Section 17707.03, subdivision (a), authorizes any member of a limited liability company to file an action in court to “decree the dissolution of a limited liability company” in specified circumstances. Among the circumstances justifying an action for dissolution are when “[t]he management of the limited liability company is deadlocked or subject to internal dissension” (§ 17707.03, subd. (b)(4)), or when “[t]hose in control of the limited liability company have been guilty of, or have knowingly countenanced, persistent and pervasive fraud, mismanagement, or abuse of authority” (§ 17707.03, subd. (b)(5)).

However, “[i]n any suit for judicial dissolution, the other members may avoid the dissolution of the limited liability company by purchasing for cash the membership interests owned by the members so initiating the proceeding, the ‘moving parties,’ at their fair market value. In fixing the value, the amount of any damages resulting if the initiation of the dissolution is a breach by any moving party or parties of an agreement with the purchasing party or parties, including, without limitation, the operating agreement, may be deducted from the amount payable to the moving party or parties; provided, that no member who sues for dissolution on the grounds set forth in paragraph (3), (4), or (5) of subdivision (b) shall be liable for damages for breach of contract in bringing that action.” (§ 17707.03, subd. (c)(1).)

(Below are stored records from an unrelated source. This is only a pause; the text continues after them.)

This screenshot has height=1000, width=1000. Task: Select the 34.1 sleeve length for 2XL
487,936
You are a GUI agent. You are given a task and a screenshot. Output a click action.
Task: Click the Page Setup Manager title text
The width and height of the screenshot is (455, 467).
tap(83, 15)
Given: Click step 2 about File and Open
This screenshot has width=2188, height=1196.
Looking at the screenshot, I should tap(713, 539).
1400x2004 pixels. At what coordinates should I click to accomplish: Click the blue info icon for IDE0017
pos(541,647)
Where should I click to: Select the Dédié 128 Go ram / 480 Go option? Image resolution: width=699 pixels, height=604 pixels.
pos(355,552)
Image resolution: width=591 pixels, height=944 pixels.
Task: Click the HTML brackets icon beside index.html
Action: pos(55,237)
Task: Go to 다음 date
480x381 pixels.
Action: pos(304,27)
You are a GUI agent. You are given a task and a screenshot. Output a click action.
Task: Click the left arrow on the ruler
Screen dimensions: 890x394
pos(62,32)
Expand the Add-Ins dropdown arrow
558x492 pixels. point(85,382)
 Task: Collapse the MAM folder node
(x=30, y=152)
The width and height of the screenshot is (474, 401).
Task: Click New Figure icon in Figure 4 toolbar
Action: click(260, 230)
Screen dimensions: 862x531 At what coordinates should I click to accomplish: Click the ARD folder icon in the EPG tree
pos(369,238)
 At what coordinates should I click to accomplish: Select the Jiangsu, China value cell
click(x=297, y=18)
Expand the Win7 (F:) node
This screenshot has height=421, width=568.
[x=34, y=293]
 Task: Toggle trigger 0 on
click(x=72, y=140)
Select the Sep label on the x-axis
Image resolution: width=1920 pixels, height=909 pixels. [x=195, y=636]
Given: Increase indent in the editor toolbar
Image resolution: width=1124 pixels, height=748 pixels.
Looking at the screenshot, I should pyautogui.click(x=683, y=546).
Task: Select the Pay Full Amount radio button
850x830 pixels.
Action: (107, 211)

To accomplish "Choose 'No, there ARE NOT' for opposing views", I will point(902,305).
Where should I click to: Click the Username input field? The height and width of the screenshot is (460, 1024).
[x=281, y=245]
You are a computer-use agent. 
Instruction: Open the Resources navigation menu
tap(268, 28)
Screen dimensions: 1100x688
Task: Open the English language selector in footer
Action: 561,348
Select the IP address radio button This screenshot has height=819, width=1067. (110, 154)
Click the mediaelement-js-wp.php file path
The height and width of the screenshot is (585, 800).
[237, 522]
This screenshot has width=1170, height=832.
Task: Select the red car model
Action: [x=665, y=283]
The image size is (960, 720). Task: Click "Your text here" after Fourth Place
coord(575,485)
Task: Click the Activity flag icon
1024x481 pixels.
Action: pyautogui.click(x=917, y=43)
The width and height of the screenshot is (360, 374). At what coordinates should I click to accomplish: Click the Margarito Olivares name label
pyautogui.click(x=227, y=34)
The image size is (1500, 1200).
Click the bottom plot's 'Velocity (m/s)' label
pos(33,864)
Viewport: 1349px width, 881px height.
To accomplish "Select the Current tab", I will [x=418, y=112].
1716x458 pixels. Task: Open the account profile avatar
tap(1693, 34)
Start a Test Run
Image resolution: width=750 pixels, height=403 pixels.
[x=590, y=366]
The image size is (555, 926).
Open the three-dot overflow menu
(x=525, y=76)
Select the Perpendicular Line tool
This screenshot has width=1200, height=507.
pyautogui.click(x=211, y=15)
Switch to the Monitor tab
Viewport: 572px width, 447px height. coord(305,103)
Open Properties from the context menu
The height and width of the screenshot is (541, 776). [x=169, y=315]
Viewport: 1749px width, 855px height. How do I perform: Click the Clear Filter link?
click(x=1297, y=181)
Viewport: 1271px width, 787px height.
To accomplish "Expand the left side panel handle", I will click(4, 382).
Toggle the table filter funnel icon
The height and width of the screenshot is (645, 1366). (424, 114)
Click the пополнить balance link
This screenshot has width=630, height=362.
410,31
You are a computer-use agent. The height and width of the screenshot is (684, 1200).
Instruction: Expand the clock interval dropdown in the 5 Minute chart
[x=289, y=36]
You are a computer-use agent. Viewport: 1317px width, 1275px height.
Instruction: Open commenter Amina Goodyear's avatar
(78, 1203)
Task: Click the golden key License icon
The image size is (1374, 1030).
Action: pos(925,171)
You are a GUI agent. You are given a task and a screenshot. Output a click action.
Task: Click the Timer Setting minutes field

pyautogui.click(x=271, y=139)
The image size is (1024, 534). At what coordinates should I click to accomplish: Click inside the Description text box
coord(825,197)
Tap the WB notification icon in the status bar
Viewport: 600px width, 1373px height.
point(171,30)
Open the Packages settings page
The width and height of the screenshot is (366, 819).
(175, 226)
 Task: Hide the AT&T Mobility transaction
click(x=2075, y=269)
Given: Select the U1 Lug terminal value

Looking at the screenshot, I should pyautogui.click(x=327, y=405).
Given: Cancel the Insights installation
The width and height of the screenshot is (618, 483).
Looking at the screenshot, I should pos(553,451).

If the parties are unable to agree on a value, then “[t]he court shall appoint three disinterested appraisers to appraise the fair market value of the membership interests owned by the moving parties, and shall make an order referring the matter to the appraisers so appointed for the purpose of ascertaining that value. . . . The award of the appraisers or a majority of them, when confirmed by the court, shall be final and conclusive upon all parties.” (§ 17707.03, subd. (c)(3).) The court’s valuation order is appealable. (Ibid.)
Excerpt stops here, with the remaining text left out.